Alternately, Sindiwe Magona, who is also a South African writer that writes in English for adults and isiXhosa for children, acknowledges Ndebele’s assertions with respect to the local language. Magona acknowledges that the isiXhosa she uses in the children’s books constitute a perfect medium for the documentation of her culture as well as the preservation of her dialect, and generally, a sense of belonging and place. Nonetheless, Magona asserts that the educated and literate adults in South Africa express considerable understanding of the English language. On the other hand, Joan Hambidge writes using the Afrikaans dialect. Unlike the previous writers, Hambidge attaches her dialect to her identity and as such, Afrikaans allows her to authenticate her literary compositions by using the ‘feel’ she derives from her native tongue. As such, she is able to use her emotions to document her literature.

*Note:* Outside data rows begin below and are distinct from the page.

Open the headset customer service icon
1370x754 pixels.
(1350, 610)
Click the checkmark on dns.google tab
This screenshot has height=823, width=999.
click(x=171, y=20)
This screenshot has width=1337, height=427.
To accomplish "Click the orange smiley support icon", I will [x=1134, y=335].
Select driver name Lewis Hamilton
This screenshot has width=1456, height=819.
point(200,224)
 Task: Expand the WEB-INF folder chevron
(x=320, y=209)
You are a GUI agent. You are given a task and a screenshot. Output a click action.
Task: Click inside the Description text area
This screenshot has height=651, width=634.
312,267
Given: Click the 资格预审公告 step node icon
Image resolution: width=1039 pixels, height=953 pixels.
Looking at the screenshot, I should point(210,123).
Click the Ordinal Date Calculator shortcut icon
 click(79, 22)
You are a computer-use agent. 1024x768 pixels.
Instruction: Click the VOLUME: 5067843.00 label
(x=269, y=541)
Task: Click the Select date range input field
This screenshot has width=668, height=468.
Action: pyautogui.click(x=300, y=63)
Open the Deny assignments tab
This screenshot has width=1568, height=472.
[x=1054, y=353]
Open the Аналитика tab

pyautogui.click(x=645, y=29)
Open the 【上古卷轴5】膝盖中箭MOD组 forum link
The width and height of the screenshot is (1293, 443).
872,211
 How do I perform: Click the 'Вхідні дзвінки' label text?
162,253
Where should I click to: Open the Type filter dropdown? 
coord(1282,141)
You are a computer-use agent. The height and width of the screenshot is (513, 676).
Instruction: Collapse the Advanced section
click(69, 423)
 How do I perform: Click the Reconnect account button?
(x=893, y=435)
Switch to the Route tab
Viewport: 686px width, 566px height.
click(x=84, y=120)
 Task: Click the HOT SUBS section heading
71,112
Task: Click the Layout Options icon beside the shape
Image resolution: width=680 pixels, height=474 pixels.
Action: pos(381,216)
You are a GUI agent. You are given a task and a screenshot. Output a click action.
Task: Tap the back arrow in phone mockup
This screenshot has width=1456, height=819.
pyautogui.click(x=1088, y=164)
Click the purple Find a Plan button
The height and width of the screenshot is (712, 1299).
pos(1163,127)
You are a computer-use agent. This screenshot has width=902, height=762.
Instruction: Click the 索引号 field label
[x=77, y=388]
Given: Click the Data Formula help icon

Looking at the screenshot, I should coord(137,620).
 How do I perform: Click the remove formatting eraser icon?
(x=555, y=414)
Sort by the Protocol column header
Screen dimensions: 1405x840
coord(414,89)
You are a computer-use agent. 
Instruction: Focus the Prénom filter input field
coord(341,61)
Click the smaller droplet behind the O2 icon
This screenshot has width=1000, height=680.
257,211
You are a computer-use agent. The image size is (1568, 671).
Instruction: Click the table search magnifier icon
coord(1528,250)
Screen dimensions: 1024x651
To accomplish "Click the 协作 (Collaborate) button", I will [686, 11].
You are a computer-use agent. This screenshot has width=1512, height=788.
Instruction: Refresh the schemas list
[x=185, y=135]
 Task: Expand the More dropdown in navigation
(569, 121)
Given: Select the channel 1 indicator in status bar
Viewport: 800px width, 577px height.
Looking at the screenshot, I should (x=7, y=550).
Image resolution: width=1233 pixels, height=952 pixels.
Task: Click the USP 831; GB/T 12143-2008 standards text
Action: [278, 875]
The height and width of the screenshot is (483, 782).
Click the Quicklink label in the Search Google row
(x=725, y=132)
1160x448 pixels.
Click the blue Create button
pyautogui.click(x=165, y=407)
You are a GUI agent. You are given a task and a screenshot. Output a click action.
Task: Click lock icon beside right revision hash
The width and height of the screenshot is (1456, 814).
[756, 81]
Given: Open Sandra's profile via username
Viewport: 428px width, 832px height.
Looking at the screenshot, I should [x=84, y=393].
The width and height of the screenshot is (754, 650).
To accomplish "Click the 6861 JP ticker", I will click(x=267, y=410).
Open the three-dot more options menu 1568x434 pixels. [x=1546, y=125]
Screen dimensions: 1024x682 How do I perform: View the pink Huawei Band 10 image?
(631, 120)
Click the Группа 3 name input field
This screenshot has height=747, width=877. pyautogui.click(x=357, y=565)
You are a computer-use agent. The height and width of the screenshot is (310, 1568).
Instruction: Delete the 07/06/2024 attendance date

As such, it would be unavoidable to raise the issue of cultural loss based on the writers’ assertions regarding the use of the local language in writing. Even though Minter (2013, p.56) asserts that the translation of text written in local language, in this case, Afrikaans, to the English language does not necessarily bear the risk of loss of authenticity, it is certainly dependent on the context of the language. With respect to Hambidge, Minter acknowledges the possibility of emotions dictating the manner in which a translated text exudes authenticity. By attaching ‘feelings’ to words and expressions in the local dialect, translation of the respective text should pay attention to the emotional manner in which the words and phrases receive expression and thus avoid losing the cultural authenticity attached to the literary compositions.


Indeed, the English language is one of the most domineering languages spoken in most parts of the world.  The prevalence of the English language is overly considerable such that it topples languages such as the Chinese language irrespective of China being the most populated country in the world. Nonetheless, such demographic factors do not affect the rapid integration and spread of the English language globally. On another side, the prevalence of the English language in South Africa due to colonisation raises the contention focusing on South African literature in the country. Due to the commercialisation of the English language globally, much of the South African literature uses the English language in order to appeal to an international and broader audience. Despite the positive attributes associated with using English in such literature, it is vital to recognise the defects such use connotes on South African culture and literary authenticity.